If you’re not familiar with fly fishing you might think that it doesn’t take much to do. You just need a rod and a couple of flies and you’re ready to fish. And to some extent that’s true. But open a fly fishing catalog or stop by a fly shop and you’ll get the feeling that you need a million pieces of equipment just to even try to catch a trout. The fish themselves will laugh you out of the water if you show up without the latest and greatest widget attached to your vest, at least according to the gear industry. But in all fairness, it is true that the experience can be much richer with a few extra pieces of equipment.
When I head out onto a river, I start by assembling my 4-piece rod and stringing it up. Now the rod also has to have a reel to hold the three or four lines you use: backing to take up space and pad the other lines, a fly line that provides weight when casting since your fly is virtually weightless, and a monofilament leader that makes your last few feet of line invisible so as not to spook the fish. If you’ve been using the same leader for a while then you probably have some tippet tied on to the end to extend the life and length of the leader. Of course, at the end of the tippet you tie on your favorite fly, which you chose from your fly box that has a hundred or so specimens of different sizes, patterns, and colors to help you best match the conditions.

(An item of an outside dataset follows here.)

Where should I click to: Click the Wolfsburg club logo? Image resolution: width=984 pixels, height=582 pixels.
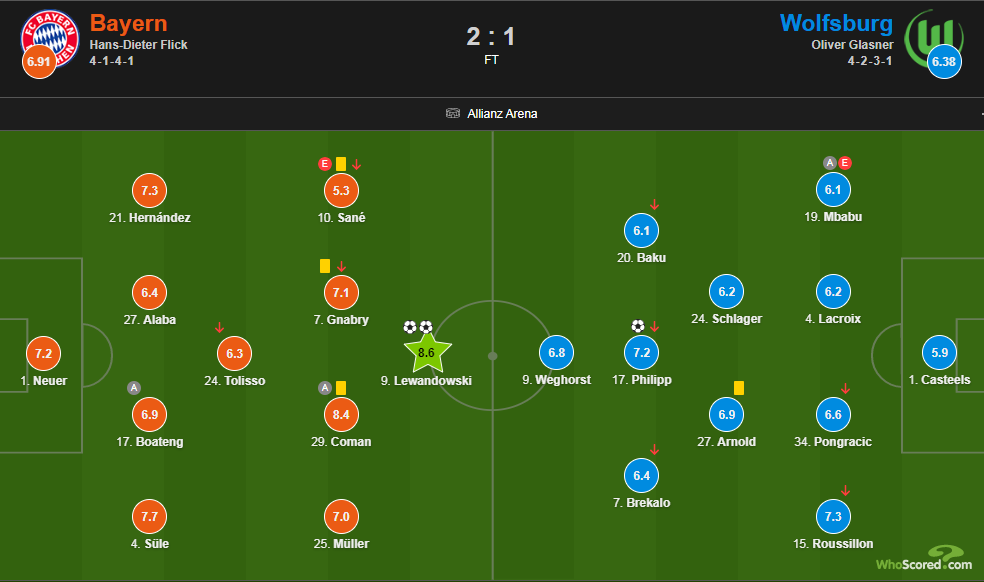point(934,39)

If the water is cold like in a high mountain stream or a river during the spring melt then you’ll want a pair of waders, sort of like overalls that keep the water off of your skin when you’re standing in the middle of the river. These can be neoprene or a breathable waterproof fabric, each with its own advantages and disadvantages. Many waders, like mine, are stockingfoot, meaning that I have to put my wading boots over them. Besides a hat to protect my face from the sun and my eyes from fly hooks zipping by, the last item is my fishing vest. But that is really a Pandora’s Box of more gear: a net hanging from my back, forceps dangling from a retractable zipline for removing hooks from a fish’s mouth, nippers for cutting line, and pockets filled with other tools and spare parts for the journey. Only after spending about 20 minutes donning all the necessary gear do I finally step out into the current in search of my prey.
Writing about all of this, I can’t help but think about the Full Armor of God described in Ephesians. Paul was writing from prison to the church at Ephesus in Asia Minor, modern Turkey, warning them about the battles they will face, both with men and with demons. And urging them to go into the battle fully equipped, ready for anything.
Finally, be strong in the Lord and in His mighty power. Put on the full armor of God, so that you can take your stand against the devil’s schemes. For our struggle is not against flesh and blood, but against the rulers, against the authorities, against the powers of this dark world and against the spiritual forces of evil in the heavenly realms. Therefore, put on the full armor of God, so that when the day of evil comes, you may be able to stand your ground, and after you have done everything, to stand. Stand firm, then, with the belt of truth buckled around your waist, with the breastplate of righteousness in place, and with your feet fitted with the readiness that comes from the gospel of peace. In addition to all this, take up the shield of faith, with which you can extinguish all the flaming arrows of the evil one. Take the helmet of salvation and the sword of the spirit, which is the word of God.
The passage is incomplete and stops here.